Nazef, the PLO chief, said there have been two changes since the signing of the accord in September: “We opened this office, and we raised the flag without going to jail.

“But this is not a big enough change and it is not important,” he said.

“When we raised the flags with masks on we felt better. We didn’t sign the agreement to reach only these goals,” he said.

Adnan Hammad is the local head of the Palestinian Democratic Union, a pro-peace faction of the PLO. He is concerned about what will happen after Israel’s military withdrawal.

He conceded that another struggle, one for democratic leadership, will begin once autonomy takes effect.

It will be a “very hard process to transfer the instrument (of Palestinian government) from Tunis to Jericho,” and “we are not satisfied with what Arafat says now,” he said.

“We look for a good future for our people, and without democracy we can’t achieve it,” he said.

“If there is no democracy and (the leadership) starts working as if it is in Tunis,” many people will be dissatisfied, Hammad said.

“What is most important is the future of the Palestinian people and how to reach an independent state, not Arafat,” agreed Nazef.

“How to govern the Gaza Strip and the West Bank depends on what the Palestinians want,” he said. “We insist on elections.”

Nazef is not concerned that Arafat has not given a firm date for those elections, however, “as long as Israel withdraws by April 13.”

“Any rules which will be imposed here will not be a dictatorship,” Nazef said. “Most important is that the leadership will be Palestinian and won’t deal with us like the Israeli authority of the occupation.”

There is little concern expressed here about Hamas rejectionists and their ability to torpedo the agreement.

LOCALS ARE HOPING FOR PROGRESS

Hammad said that in many cases, especially among the young, allegiance to the ideology of Hamas does not run deep, and if Palestinian self-rule is fair and efficient, they will shift their allegiance to the autonomy plan.

The locals also appear sanguine about the prospects for economic development, despite the reluctance of the international community to release money pledged for urgent infrastructure and economic projects in Jericho and Gaza.

The donor countries have expressed mistrust of how Arafat will handle the money. They claim there are too many politicians and not enough expert economists involved.

Hammad is concerned that his people not expect too much when the aid finally arrives.

“If people expect (PLO) money to come in and be divided among them the way it was during the intifada,” he said, they will be disappointed.

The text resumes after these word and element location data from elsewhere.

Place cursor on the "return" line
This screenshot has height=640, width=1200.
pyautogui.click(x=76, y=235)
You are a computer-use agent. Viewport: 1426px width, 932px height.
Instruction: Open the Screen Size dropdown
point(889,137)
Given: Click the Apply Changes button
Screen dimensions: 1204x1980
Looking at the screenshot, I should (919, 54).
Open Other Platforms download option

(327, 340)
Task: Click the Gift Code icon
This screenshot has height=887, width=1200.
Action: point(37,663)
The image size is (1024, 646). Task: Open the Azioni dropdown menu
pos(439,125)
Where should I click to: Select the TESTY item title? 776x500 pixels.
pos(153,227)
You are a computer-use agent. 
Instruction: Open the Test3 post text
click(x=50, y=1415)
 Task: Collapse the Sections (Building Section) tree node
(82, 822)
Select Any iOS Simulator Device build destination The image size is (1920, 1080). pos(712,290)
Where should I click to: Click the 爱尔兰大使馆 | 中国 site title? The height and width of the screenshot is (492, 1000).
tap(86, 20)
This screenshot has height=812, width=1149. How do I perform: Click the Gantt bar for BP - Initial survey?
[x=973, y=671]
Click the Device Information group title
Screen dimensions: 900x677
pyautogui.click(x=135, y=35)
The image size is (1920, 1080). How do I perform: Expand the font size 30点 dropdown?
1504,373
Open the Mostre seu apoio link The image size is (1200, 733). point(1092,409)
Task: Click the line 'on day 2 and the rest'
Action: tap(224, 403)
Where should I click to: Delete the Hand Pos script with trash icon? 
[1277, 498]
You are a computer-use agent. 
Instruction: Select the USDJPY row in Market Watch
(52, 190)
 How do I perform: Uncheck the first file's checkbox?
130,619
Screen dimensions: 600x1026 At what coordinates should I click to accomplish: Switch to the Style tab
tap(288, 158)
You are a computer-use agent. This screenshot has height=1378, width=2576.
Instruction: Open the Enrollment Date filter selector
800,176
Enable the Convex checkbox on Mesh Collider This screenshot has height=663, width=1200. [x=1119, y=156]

Instead, he said, “we will create jobs and rebuild our city.”

But even with foreign aid and a fully implemented self-rule agreement, the people here have long memories.

“Since 1967 until this moment,” said Nazef, “Jericho has been the same, suffering from persecution from Israeli authority.”

“We believe the Palestinian tragedy began in 1917 with the Balfour Declaration,” Nazef said, “and our historical pages are filled with blood.

“I need a long time to teach my child how to love his neighbor,” he said, “because we have lived (so long) in an atmosphere like this.”